## [Tugas Tertulis]
Ulangi semua baris materi berikut tanpa mengubah satu kata pun, tetapi jangan sertakan gambarnya dalam jawaban.

## [Baris Masukan]
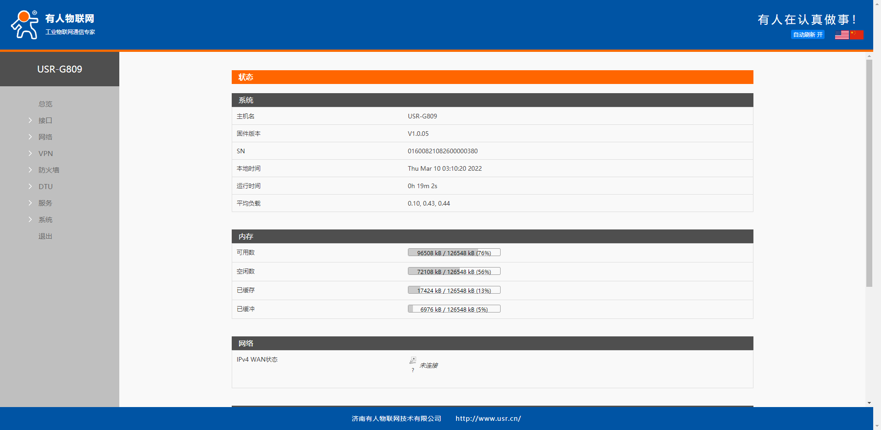This screenshot has width=881, height=430.
Task: Expand the 网络 sidebar chevron
Action: point(30,137)
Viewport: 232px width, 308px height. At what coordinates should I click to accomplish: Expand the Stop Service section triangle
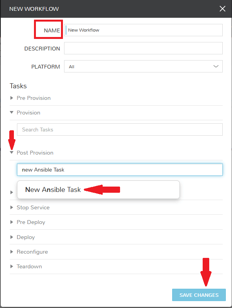[12, 207]
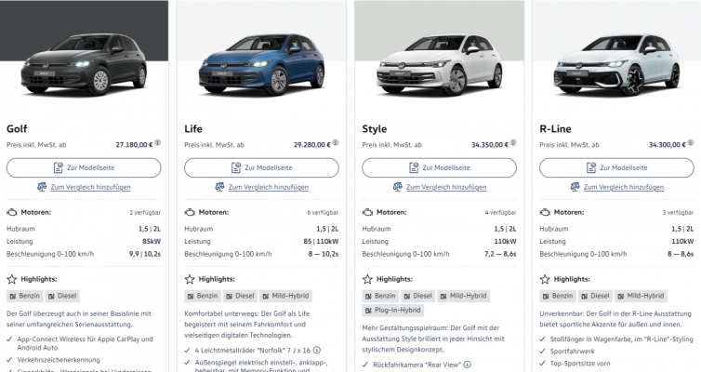Image resolution: width=701 pixels, height=372 pixels.
Task: Click info icon beside Golf price 27.180,00 €
Action: tap(157, 143)
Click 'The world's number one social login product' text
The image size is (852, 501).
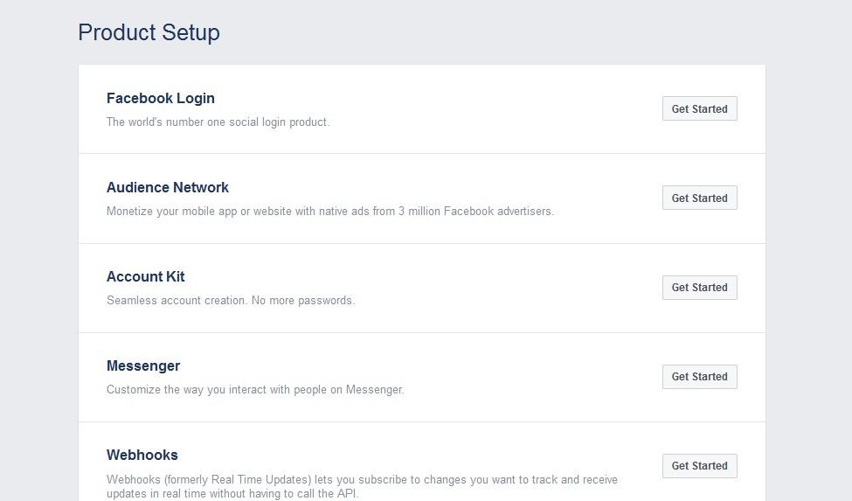coord(218,122)
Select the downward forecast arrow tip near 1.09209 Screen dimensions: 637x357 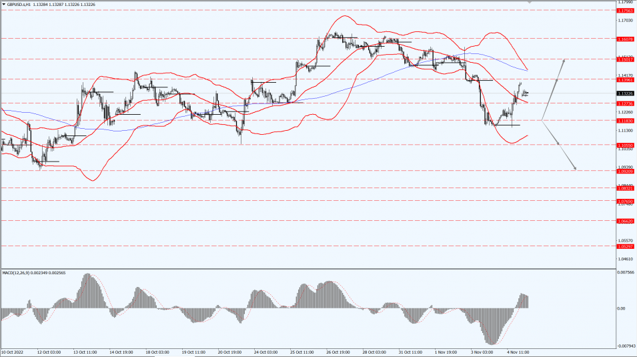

## [Pembahasan Soal]
This screenshot has width=881, height=430.
Task: Expand the 网络 sidebar chevron
Action: point(30,137)
Viewport: 232px width, 308px height. At what coordinates should I click to accomplish: Expand the Stop Service section triangle
[12, 207]
Image resolution: width=701 pixels, height=372 pixels.
Task: Click info icon beside Golf price 27.180,00 €
Action: tap(157, 143)
Click 'The world's number one social login product' text
The image size is (852, 501).
coord(218,122)
Select the downward forecast arrow tip near 1.09209 Screen dimensions: 637x357 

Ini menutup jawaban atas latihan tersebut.